Es bien conocida la belleza de Nápoles, su cultura y su arte, pero pocos saben la historia del uso del subsuelo. Hace apenas unos años el interés de los napolitanos se ha dirigido también hacia este horizonte. A pesar de esto, hoy en día aun no contamos con un conocimiento profundo. Las obras de la asociación Napoli Sotterranea están empeñadas a la tarea de recuperar el subsuelo y su valorización.
El subsuelo napolitano nació con la ciudad creciendo juntos a lo largo del tiempo, ofreciendo hoy una verdadera historia de Nápoles subterránea.
Los primeros trabajos subterráneos se remontan a cerca de 5,000 años atrás.
Sucesivamente la civilización Griega extrajo una gran cantidad de tufo para la construcción de la muralla y de los templos. Se excavaron numerosos ambientes para crear espacios funerarios (como es el caso de la cava Griega que el espeleólogo Enzo Albertini, presidente de la asociación, después de años de investigación subterránea, reportó por primera vez a cerca de 40 metros de profundidad debajo del cementerio de Santa María del Llanto.
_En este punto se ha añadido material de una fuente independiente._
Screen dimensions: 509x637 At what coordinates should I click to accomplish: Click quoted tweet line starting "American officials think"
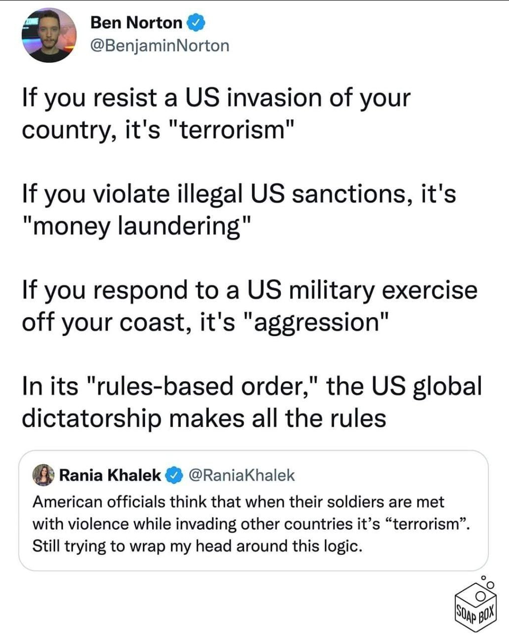238,502
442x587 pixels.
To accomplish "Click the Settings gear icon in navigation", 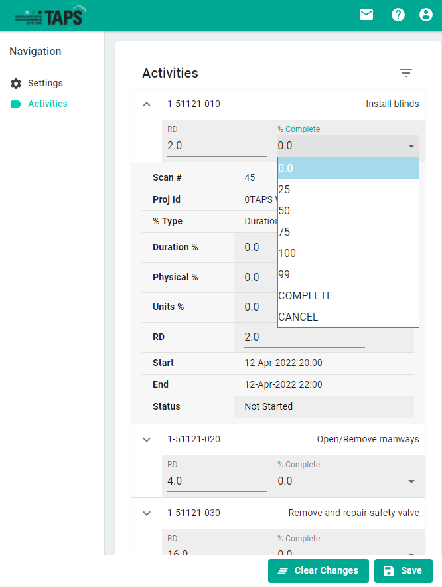I will tap(16, 84).
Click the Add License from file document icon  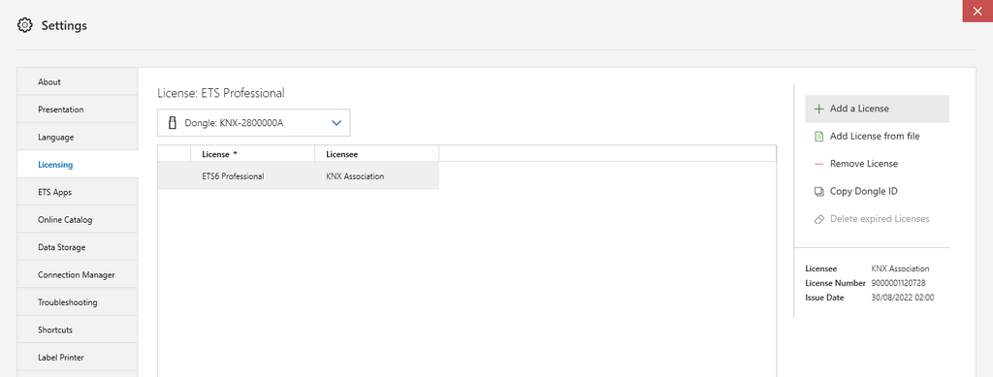(818, 137)
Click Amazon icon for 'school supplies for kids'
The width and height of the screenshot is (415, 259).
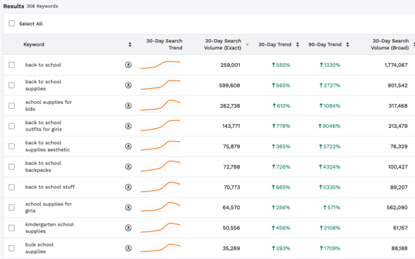[x=129, y=105]
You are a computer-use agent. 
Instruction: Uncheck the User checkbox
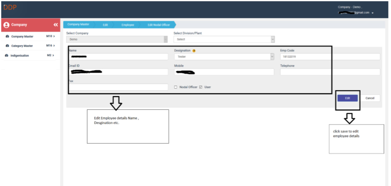(x=201, y=87)
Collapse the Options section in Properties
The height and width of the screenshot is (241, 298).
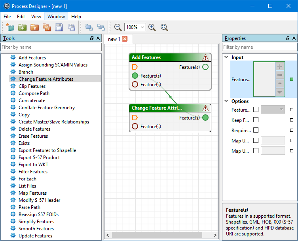tap(226, 101)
De esta cava los griegos extrajeron todo el material tufáceo para la construcción de la fortificación de la Neapolis del IV siglo a. C., dejando sobre las paredes monogramas y numerosos Graffiti idénticos a aquellos encontrados sobre la muralla en Piazza Bellini y en Via Foria).
Los Romanos continuaron la construcción que se llevó a cabo sobre todo en época del emperador Augusto, con las obras correspondientes a un grandioso acueducto y varias galerías: cueva de Cocceio y cueva de Seiano.
Al inicio del 1600 la ciudad era ya de dimensiones tales, que el viejo acueducto y las innumerables cisternas pluviales no eran suficientes para satisfacer las necesidades de todos los habitantes. Fue así que en el 1629 un brillante noble napolitano llamado Carmignano, construyó un nuevo acueducto.
Al inicio del 1900 se abandonaron las excavaciones del subsuelo para el aprovechamiento hídrico, abandonando de la misma forma una red de canales y cisternas de millones de metros cuadrados que atravesaba a lo largo y ancho la ciudad. Durante la segunda guerra mundial, los constantes bombardeos obligaron a los habitantes de la ciudad a buscar refugio en el subsuelo, lo que dio de nuevo importancia a las antiguas minas y acueducto, que fueron utilizadas como refugio antiaéreo.
Actualmente, buena parte de estas cavidades no son explorables porque fueron obstruidas por desperdicios arrojados de forma abusiva en los pozos que unían la superficie con el subsuelo, impidiendo con estas prácticas, el estudio de la mayor parte de este patrimonio de enorme interés socio-cultural para nuestra ciudad.